Dans cette entreprise de 150 salariés où la CGT est majoritaire à 75 %, les délégués syndicaux redoutent un vote RN important parmi les salariés. « Beaucoup ont plein de préjugés genre “l’Ardèche aux ardéchois” et râlent contre les “assistés”. Ils ont du mal à comprendre qu’il faut combattre ceux qui les exploitent ». Une autre raison joue en faveur du candidat bleu marine local, Johan Verhey : il a travaillé dans cette entreprise il y a des années, il leur « ressemble ».

« Ici, se tenir auprès des gens compte autant qu’avoir de belles idées à défendre », abonde un habitant de Burzet, un petit village d’altitude. Convaincre les « fachés pas fachos », selon l’expression de Jean-Luc Mélenchon, passe aussi par une proximité sociale, une sociabilité quasi quotidienne en partageant des lieux de vie, en ouvrant les milieux militants. Une tâche d’autant plus rude que « beaucoup de nos militants ne vivent plus dans ces quartiers et ces zones rurales populaires », analyse Dominique Bazerque, rare « nupesienne » du coin à s’être rendue avec quelques-uns dès le 17 novembre 2018 sur les ronds-points jaune fluo.

Vers un parlement populaire ardéchois ?

Regagner le cœur des classes laborieuses auxquelles se destine le programme de la gauche rassemblée ne peut se faire uniquement les veilles de scrutin. Afin d’éviter toute accusation d’électoralisme. « Cette accusation est parfaitement légitime, admet le candidat suppléant, Pierre Souchon, par ailleurs journaliste indépendant (L’Humanité, Le Monde diplomatique, Fakir). Les gens nous disent : “comment ça se fait qu’on ne vous voit jamais ? Alors que je galère avec mes factures d’eau, mon loyer, mes gamins” ».
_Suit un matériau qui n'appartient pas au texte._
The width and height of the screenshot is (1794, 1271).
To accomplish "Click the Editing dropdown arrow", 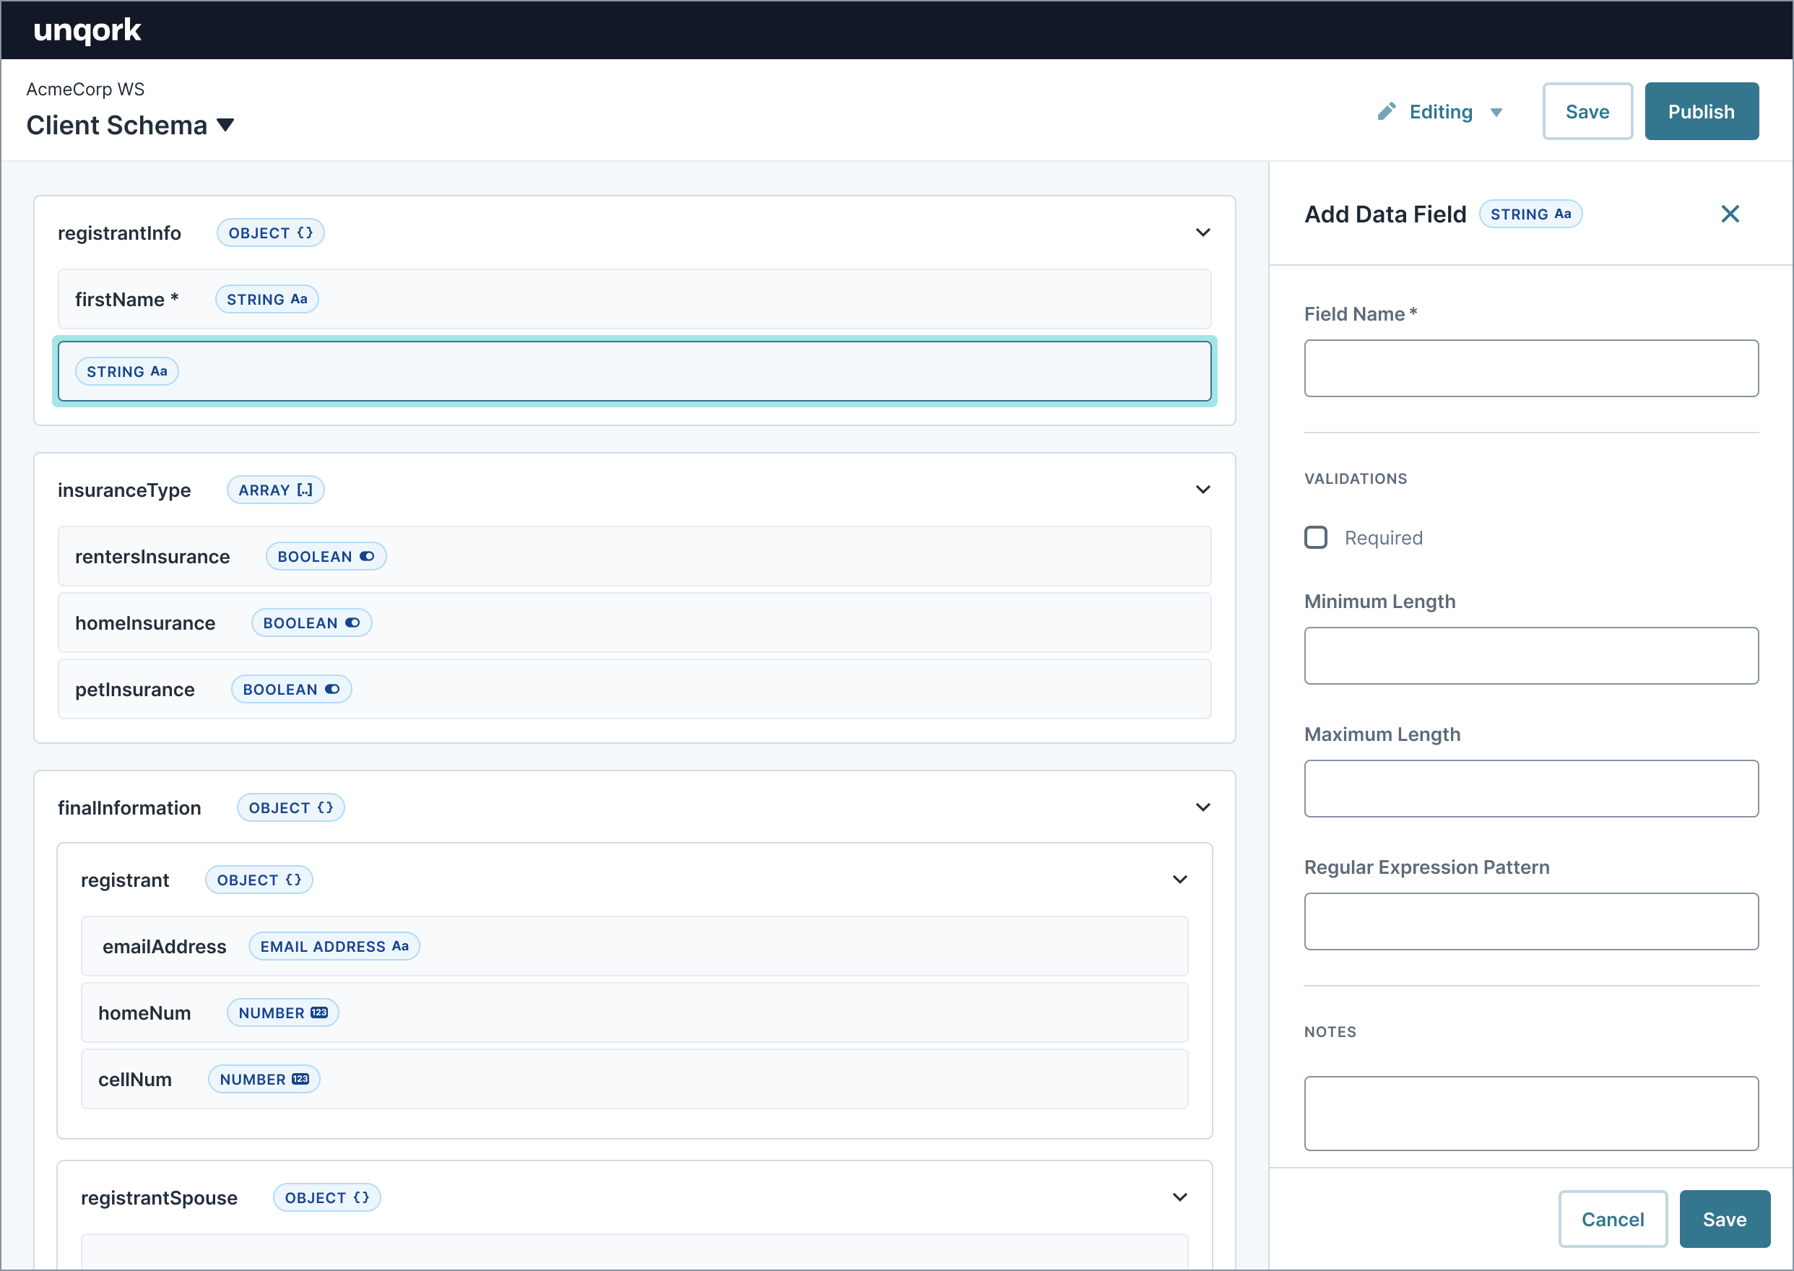I will (1504, 110).
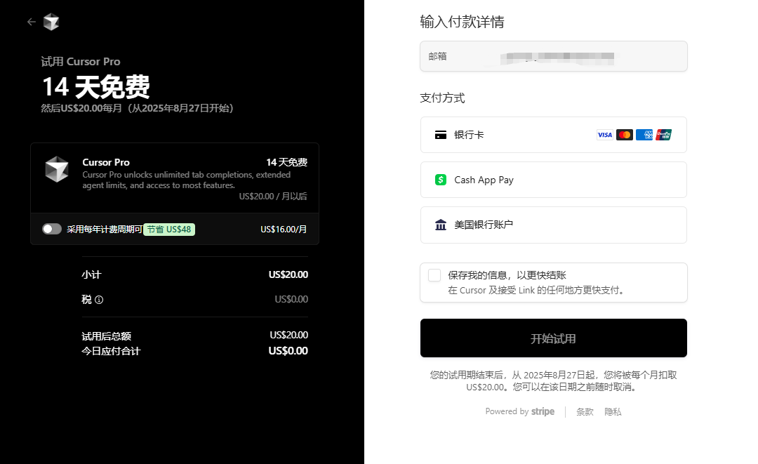Click the back arrow icon
This screenshot has height=464, width=758.
31,22
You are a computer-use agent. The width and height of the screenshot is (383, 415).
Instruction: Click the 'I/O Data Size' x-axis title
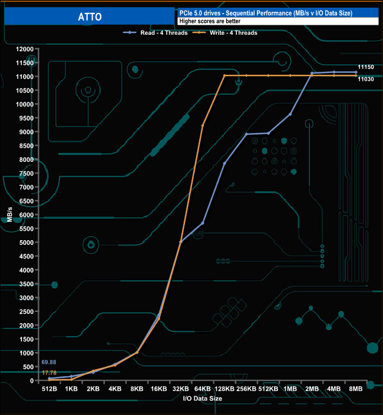203,399
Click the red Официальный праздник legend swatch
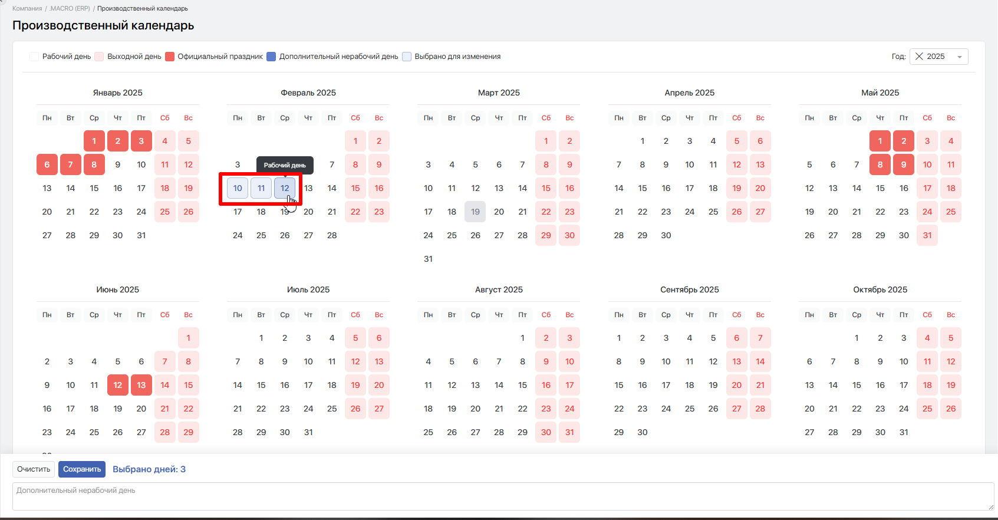 (x=170, y=57)
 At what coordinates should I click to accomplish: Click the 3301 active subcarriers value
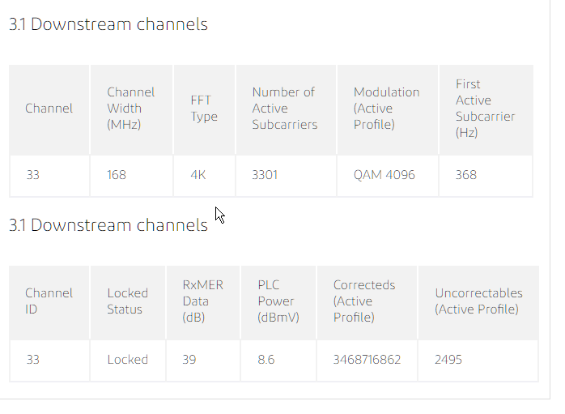(265, 175)
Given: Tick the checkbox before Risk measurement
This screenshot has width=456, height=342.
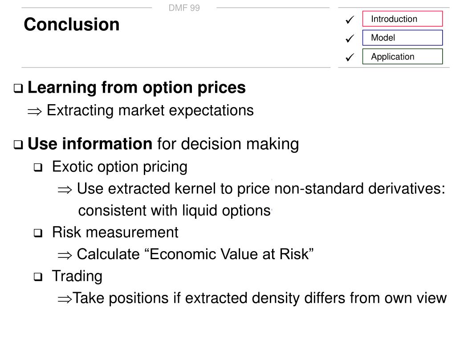Looking at the screenshot, I should (38, 233).
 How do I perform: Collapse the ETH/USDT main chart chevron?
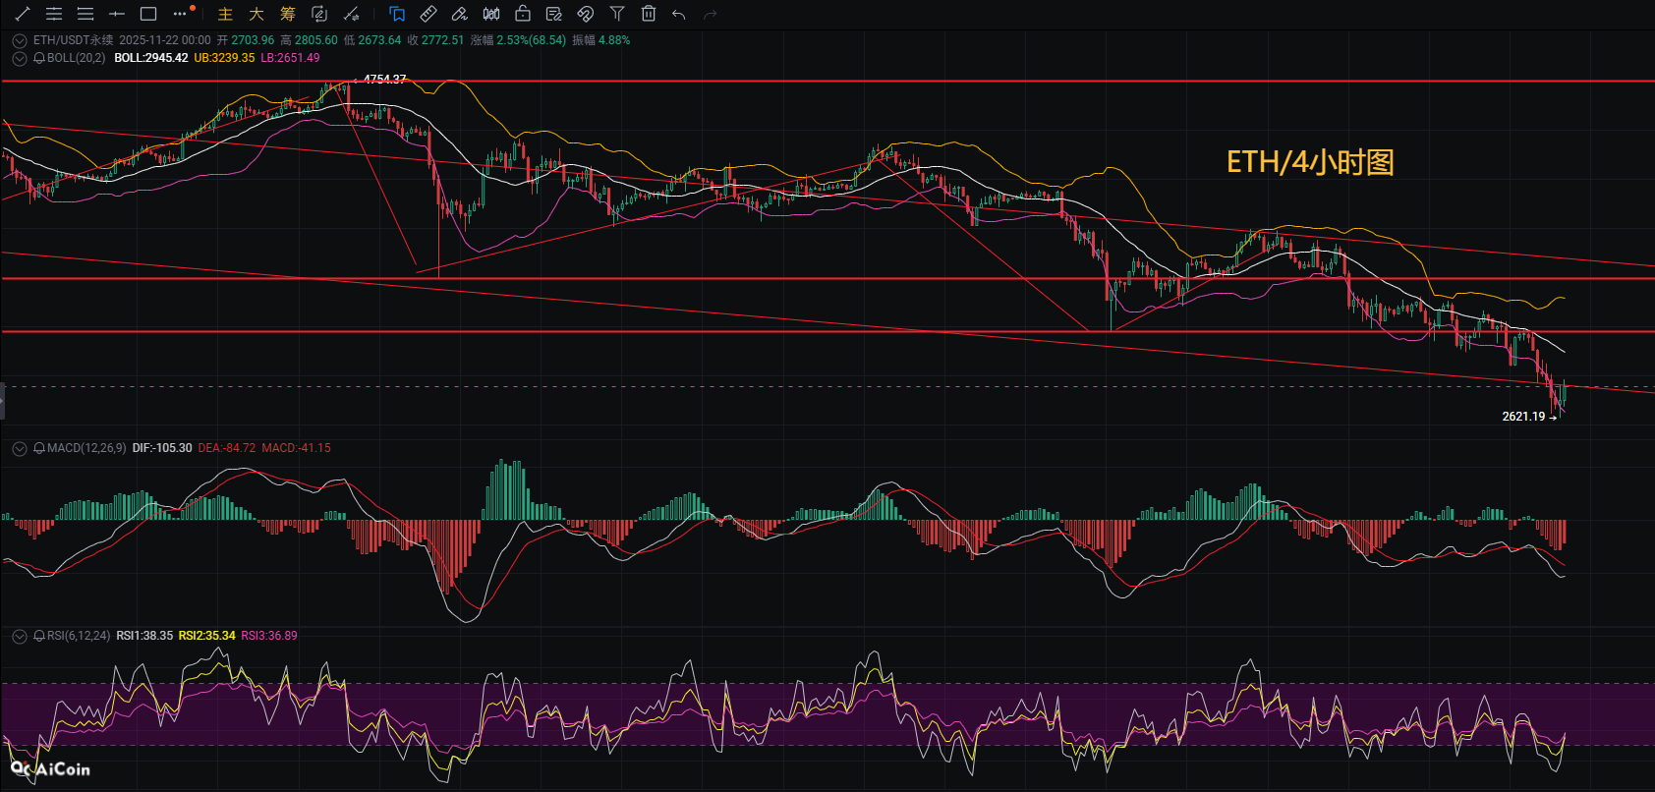pyautogui.click(x=19, y=40)

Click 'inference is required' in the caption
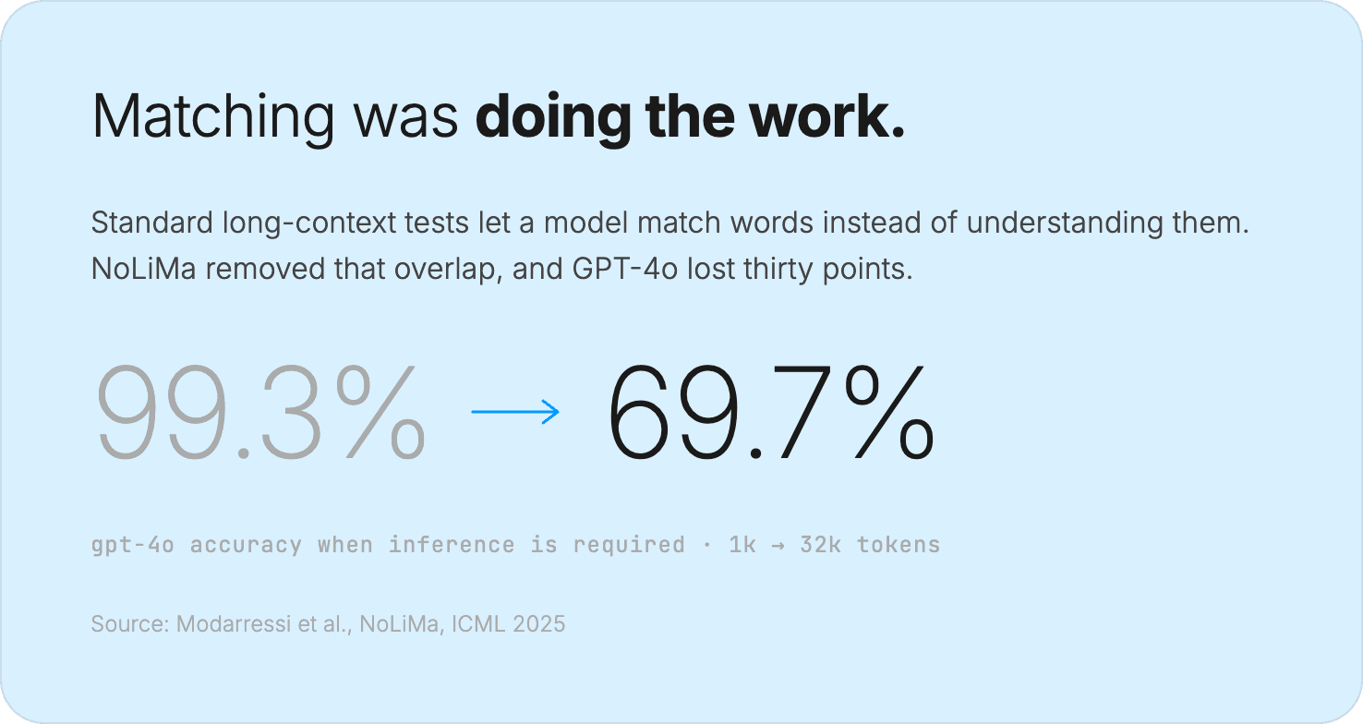tap(537, 545)
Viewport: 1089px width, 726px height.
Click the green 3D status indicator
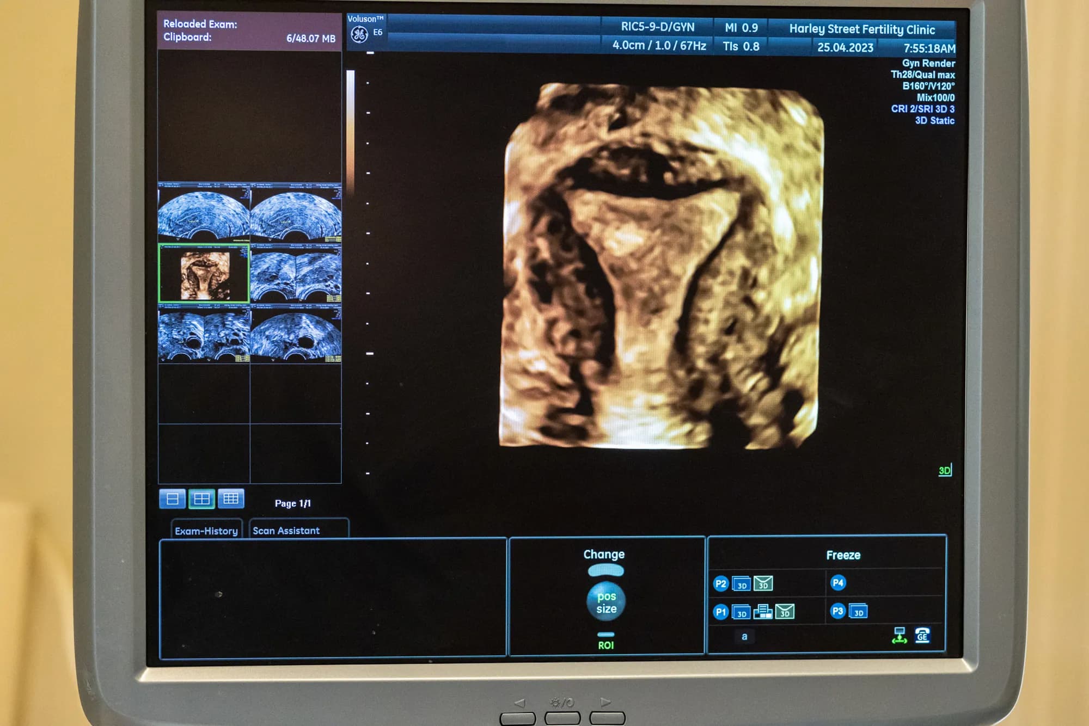(x=946, y=472)
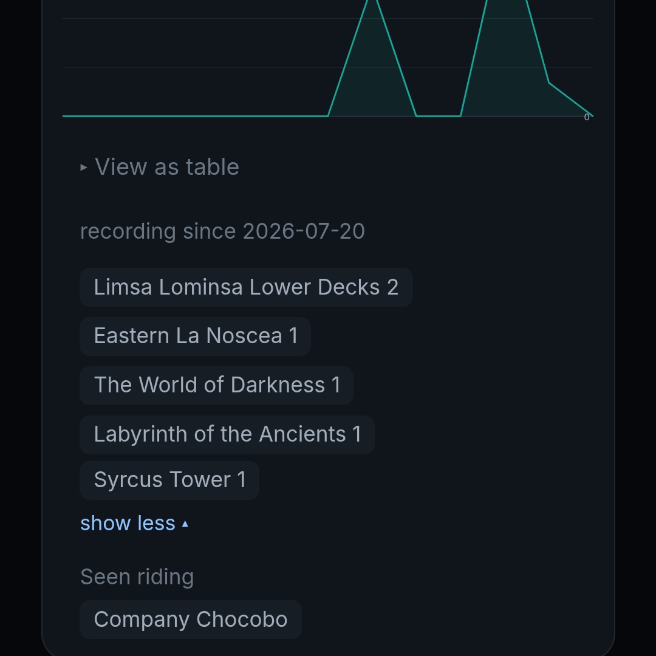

Consciente de ces obstacles, la Nupes ardéchoise a donc décliné localement l’initiative d’un Parlement populaire – qui réunit militants et militantes politiques, associatifs, syndicaux, de quartier, des chercheurs engagés, des artistes – afin de « mettre en application et adapter au niveau local le programme l’Avenir en Commun ». L’idée ? Enquêter et identifier les besoins des habitants pour intégrer à cette plateforme des sympathisants non activistes. Sans réelle activité à ce jour, le projet aspire à se développer quel que soit le résultat des législatives. Le 5 juin, l’équipe de campagne accomplissait une « ascension historique » du mont Gerbier pour donner symboliquement naissance à ce «  grand mouvement populaire ». Qu’importe la hauteur du sommet, tant que, chantait Jean Ferrat, « la montagne est belle ».